WHAT THE TASK REQUIRES – Rewrite the lines from the one containing "Task: Select edit-mall-goods-coupon.vue file" through the one containing "pos(653,17)", changing "Task" to "Goal" and leaving everything else unchanged. Return only those lines.

□ □ □ □ □

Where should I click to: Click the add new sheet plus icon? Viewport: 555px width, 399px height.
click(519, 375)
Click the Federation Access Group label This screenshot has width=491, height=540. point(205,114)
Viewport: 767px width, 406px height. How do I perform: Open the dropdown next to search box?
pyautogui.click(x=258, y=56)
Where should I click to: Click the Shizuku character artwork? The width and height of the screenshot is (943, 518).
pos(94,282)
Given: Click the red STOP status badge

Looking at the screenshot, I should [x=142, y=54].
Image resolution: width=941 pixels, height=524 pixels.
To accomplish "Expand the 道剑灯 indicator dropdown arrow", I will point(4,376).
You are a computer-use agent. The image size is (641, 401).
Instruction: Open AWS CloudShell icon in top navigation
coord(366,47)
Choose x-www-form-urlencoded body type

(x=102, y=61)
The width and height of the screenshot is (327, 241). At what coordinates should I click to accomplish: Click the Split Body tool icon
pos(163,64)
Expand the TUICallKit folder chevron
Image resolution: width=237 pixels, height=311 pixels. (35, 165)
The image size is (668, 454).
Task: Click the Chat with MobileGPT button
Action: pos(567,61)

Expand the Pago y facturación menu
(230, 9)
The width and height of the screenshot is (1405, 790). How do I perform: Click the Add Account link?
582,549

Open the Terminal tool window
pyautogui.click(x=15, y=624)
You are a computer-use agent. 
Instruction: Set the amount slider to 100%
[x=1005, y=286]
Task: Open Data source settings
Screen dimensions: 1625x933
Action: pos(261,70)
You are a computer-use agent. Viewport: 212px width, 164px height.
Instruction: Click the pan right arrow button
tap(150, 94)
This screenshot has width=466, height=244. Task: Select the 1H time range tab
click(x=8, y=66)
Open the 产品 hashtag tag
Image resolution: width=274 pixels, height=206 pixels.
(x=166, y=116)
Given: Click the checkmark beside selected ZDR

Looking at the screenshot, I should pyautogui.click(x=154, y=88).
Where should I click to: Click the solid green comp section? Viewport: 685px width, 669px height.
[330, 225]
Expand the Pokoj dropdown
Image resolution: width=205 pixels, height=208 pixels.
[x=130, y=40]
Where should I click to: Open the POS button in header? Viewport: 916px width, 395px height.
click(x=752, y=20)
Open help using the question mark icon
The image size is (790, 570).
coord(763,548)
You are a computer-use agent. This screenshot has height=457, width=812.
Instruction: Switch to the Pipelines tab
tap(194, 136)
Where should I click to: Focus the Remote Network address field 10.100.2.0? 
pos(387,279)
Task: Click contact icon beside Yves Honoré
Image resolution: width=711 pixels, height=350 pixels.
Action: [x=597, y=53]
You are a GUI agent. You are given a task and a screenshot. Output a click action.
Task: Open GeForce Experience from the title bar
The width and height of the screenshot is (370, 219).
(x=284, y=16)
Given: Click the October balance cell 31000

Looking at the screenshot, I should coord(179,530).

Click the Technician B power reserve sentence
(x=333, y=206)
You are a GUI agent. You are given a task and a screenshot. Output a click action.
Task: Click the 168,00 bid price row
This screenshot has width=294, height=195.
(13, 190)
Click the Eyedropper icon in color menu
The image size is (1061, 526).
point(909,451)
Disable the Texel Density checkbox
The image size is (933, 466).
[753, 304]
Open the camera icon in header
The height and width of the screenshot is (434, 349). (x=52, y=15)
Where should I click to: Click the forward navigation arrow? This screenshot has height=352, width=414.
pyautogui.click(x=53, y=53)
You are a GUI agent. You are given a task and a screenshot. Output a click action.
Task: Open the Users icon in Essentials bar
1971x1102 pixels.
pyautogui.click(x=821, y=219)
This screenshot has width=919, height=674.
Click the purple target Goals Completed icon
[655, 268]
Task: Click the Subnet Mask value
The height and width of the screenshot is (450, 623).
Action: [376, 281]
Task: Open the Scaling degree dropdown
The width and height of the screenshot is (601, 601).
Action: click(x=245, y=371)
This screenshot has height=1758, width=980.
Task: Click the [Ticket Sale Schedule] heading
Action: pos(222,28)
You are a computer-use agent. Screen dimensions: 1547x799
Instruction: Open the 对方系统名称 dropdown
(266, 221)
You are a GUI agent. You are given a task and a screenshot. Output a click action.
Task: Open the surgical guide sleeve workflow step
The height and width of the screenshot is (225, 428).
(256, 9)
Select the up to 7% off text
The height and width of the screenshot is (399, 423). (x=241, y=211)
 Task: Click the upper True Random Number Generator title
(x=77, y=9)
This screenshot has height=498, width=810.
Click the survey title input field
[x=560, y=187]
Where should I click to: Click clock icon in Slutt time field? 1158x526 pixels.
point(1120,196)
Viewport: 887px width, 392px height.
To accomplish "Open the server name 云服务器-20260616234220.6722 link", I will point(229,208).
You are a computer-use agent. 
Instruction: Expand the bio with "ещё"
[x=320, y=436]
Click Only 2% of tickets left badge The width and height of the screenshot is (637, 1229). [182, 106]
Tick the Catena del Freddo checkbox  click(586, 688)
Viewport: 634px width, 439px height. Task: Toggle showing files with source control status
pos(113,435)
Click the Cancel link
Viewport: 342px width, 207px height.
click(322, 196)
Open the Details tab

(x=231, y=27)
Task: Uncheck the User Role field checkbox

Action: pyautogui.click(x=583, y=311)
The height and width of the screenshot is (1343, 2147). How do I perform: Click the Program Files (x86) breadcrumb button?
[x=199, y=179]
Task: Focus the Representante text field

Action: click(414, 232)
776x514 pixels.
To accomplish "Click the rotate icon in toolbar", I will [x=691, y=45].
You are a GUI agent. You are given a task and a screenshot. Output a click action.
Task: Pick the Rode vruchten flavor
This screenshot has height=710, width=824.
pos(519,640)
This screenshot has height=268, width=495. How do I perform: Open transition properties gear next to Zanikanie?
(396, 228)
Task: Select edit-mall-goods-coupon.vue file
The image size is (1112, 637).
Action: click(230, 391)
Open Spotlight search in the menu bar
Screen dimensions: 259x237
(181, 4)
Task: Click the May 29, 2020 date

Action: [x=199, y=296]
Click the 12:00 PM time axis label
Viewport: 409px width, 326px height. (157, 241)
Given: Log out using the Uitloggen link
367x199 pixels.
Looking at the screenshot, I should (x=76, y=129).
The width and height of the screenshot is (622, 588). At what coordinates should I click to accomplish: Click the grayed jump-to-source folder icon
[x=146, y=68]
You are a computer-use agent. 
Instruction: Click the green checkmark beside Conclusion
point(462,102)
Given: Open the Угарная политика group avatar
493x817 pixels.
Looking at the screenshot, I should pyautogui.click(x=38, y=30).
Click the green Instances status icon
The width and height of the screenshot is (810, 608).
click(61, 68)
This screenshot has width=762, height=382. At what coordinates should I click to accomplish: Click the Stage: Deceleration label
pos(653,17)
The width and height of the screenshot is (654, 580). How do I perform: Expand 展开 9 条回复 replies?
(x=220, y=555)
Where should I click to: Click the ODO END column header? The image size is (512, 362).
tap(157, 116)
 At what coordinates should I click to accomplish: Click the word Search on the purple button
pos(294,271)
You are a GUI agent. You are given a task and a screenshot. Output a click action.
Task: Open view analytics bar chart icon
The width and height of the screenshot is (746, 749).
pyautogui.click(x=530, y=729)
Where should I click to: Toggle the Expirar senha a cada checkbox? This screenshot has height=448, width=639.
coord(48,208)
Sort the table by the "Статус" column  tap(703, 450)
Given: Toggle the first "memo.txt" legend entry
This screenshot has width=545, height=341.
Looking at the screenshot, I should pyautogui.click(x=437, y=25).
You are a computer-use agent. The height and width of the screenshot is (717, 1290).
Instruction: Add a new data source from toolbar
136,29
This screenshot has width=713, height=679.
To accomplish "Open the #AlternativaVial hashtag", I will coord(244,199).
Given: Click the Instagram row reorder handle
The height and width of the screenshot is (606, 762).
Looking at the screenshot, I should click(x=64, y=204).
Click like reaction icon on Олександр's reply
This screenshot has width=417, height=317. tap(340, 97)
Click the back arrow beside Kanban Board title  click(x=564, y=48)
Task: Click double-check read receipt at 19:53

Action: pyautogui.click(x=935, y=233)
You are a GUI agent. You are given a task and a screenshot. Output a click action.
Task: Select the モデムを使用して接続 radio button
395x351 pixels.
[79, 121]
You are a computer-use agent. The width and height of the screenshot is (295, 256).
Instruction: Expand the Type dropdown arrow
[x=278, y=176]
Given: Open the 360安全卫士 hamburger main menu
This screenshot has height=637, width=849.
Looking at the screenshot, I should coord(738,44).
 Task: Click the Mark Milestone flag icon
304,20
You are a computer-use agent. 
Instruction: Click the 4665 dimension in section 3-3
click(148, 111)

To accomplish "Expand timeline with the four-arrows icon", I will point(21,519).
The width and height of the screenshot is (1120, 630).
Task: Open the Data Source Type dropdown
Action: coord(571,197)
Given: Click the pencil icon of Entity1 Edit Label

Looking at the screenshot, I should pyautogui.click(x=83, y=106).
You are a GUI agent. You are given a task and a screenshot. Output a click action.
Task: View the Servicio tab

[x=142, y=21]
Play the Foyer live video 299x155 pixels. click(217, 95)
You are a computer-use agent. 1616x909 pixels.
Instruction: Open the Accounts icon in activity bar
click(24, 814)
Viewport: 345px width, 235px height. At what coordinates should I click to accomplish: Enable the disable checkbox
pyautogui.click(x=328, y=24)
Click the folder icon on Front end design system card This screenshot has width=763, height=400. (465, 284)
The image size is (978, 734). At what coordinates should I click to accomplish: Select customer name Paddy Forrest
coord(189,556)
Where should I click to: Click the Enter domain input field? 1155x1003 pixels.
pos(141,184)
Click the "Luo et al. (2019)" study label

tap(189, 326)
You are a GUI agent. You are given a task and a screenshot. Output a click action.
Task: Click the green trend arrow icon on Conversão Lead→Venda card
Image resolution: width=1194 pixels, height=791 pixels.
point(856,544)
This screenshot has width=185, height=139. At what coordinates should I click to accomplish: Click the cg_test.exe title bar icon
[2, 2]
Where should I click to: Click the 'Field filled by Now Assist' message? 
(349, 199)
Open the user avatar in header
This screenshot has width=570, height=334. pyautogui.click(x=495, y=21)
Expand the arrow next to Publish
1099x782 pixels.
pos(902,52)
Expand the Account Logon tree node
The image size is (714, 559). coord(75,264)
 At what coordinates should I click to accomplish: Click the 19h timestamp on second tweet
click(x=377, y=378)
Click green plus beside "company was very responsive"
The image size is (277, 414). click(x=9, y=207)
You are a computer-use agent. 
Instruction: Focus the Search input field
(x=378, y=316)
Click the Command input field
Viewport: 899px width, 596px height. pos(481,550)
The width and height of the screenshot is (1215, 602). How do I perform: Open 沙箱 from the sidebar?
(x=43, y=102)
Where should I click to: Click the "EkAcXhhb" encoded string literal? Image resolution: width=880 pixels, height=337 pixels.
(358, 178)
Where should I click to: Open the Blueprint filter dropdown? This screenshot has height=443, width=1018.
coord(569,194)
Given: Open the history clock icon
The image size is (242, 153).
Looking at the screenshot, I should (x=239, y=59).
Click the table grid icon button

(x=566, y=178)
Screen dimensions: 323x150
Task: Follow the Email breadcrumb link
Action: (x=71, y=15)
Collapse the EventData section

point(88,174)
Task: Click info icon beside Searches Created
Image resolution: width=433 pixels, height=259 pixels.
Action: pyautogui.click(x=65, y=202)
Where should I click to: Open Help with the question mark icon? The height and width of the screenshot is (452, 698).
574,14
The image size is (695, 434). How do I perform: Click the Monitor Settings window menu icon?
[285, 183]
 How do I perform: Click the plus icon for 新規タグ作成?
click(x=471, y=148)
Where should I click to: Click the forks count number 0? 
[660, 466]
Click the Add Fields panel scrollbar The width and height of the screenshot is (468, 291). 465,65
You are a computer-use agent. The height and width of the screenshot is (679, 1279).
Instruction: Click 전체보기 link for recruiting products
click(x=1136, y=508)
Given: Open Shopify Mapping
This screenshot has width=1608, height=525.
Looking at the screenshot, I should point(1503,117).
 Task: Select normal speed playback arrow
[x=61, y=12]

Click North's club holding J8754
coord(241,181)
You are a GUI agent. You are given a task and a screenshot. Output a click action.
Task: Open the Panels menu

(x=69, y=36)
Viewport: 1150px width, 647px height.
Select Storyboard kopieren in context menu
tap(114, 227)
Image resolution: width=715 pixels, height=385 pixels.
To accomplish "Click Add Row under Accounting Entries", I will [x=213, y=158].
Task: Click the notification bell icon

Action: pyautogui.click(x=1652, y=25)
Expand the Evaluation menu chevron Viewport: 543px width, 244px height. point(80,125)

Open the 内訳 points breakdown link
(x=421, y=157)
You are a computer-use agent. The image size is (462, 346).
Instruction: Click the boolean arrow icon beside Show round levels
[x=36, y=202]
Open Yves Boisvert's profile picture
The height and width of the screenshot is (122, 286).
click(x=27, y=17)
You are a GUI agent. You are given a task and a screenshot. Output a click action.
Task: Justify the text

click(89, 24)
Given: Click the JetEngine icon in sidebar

□ □ □ □ □

WRITTEN ANSWER –
Goal: Select edit-mall-goods-coupon.vue file
The image size is (1112, 637).
Action: click(230, 391)
Open Spotlight search in the menu bar
Screen dimensions: 259x237
(181, 4)
Goal: Click the May 29, 2020 date

Action: [x=199, y=296]
Click the 12:00 PM time axis label
Viewport: 409px width, 326px height. (157, 241)
Given: Log out using the Uitloggen link
367x199 pixels.
Looking at the screenshot, I should (x=76, y=129).
The width and height of the screenshot is (622, 588). At what coordinates should I click to accomplish: Click the grayed jump-to-source folder icon
[x=146, y=68]
You are a computer-use agent. 
Instruction: Click the green checkmark beside Conclusion
point(462,102)
Given: Open the Угарная политика group avatar
493x817 pixels.
Looking at the screenshot, I should pyautogui.click(x=38, y=30).
Click the green Instances status icon
The width and height of the screenshot is (810, 608).
click(61, 68)
This screenshot has width=762, height=382. At what coordinates should I click to accomplish: Click the Stage: Deceleration label
pos(653,17)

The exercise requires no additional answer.